Core Designer Certificate: ending up with too many rows after data Join
Hey all,
I am trying to Left-Join data for the Core Designer Certificate project but I keep ending up with too many rows. I want to use both Country and Year to do the join, since the combination is unique in all the input tables. But after joining, I keep ending up with three rows per Country-Year combination.
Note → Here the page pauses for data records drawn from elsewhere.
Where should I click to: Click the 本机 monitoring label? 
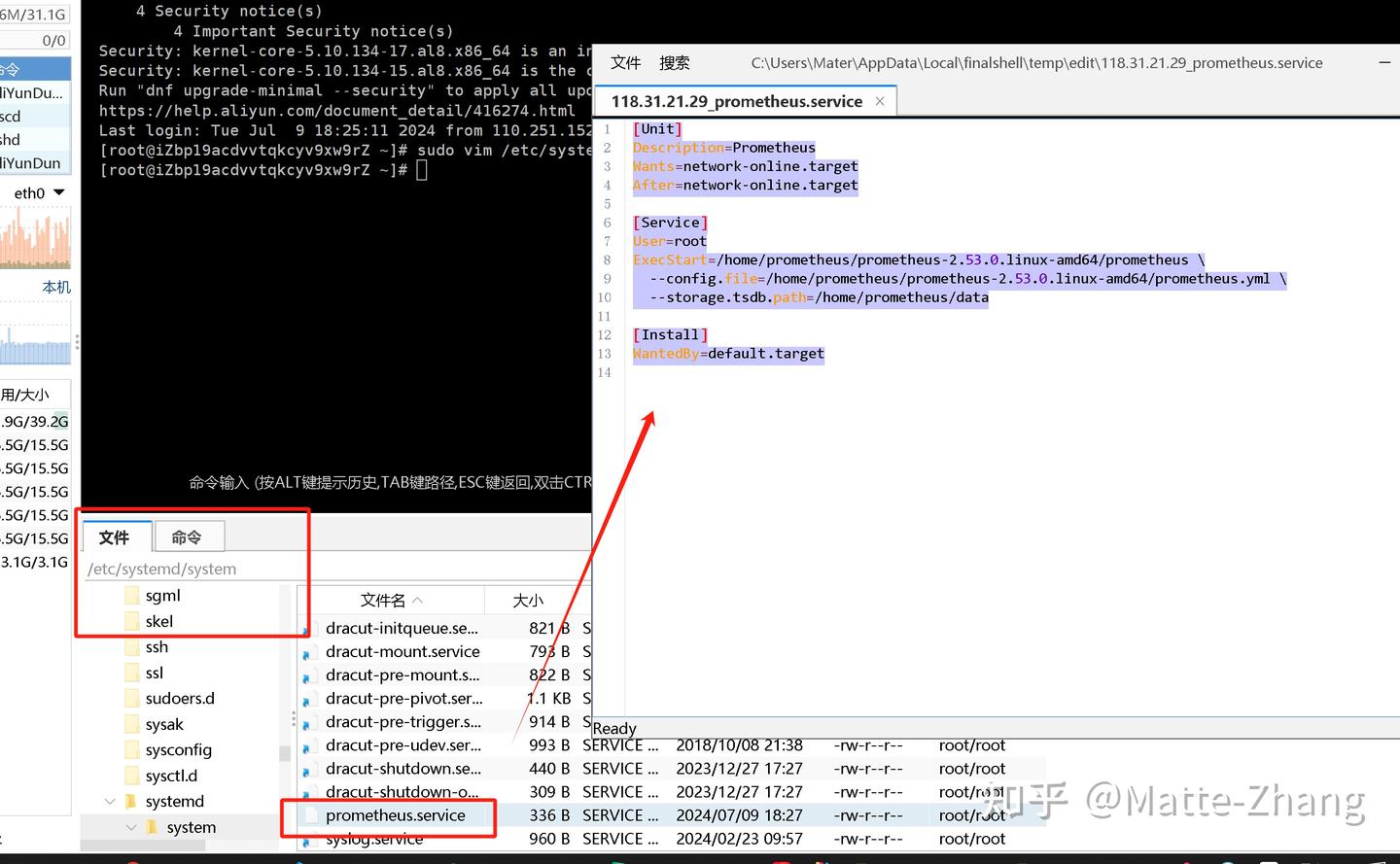pyautogui.click(x=55, y=287)
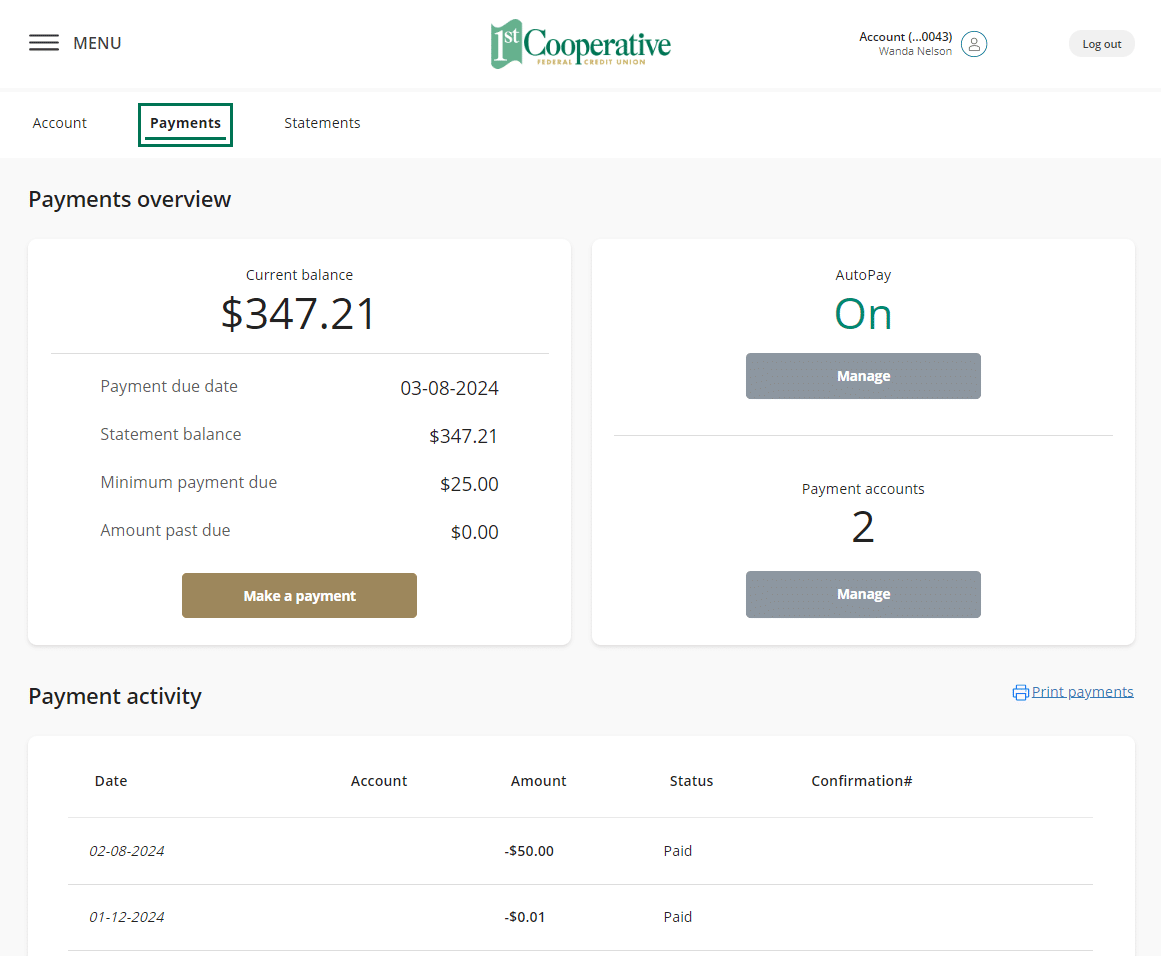Image resolution: width=1161 pixels, height=956 pixels.
Task: Open the hamburger menu icon
Action: pyautogui.click(x=44, y=43)
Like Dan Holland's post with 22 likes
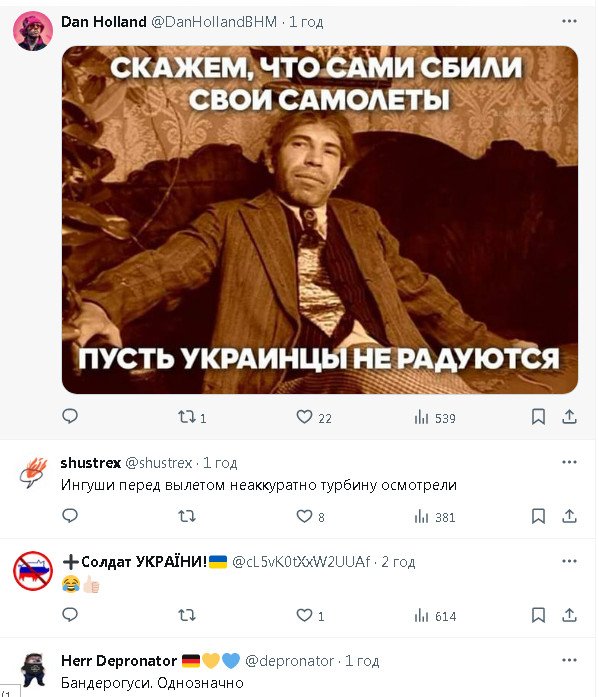Image resolution: width=599 pixels, height=697 pixels. pyautogui.click(x=314, y=417)
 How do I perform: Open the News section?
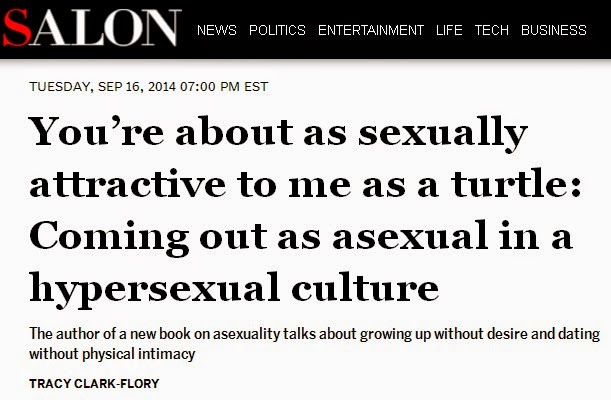click(x=217, y=30)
I have tried changing all kinds of options in the recipe, and I have also tried Fuzzy Join, but I always get duplicates. I have specifically tried just joining two out of the three data sets first but that did not help me figure out what is happening.
Thanks!
Answers
-
Sean Dataiker, Alpha Tester, Dataiku DSS Core Designer, Dataiku DSS ML Practitioner, Dataiku DSS Adv Designer Posts: 168 Dataiker
Hi @francisco
, in my own copy of the project, I have the same settings for the Join step so you should be OK there. I don't have a post-filter step that you seem to have. I do have a pre-filter step. That might be where to look next. -
Hi Sean,
Thanks for the reply. It ended up being that something had gone wrong in how one of the three input data sets had been read in by DSS; when I inspected it directly I could see that there were three rows per Country-Year combination. I started over from scratch and with the data loaded in correctly I was able to complete the project.
Thanks!
Francisco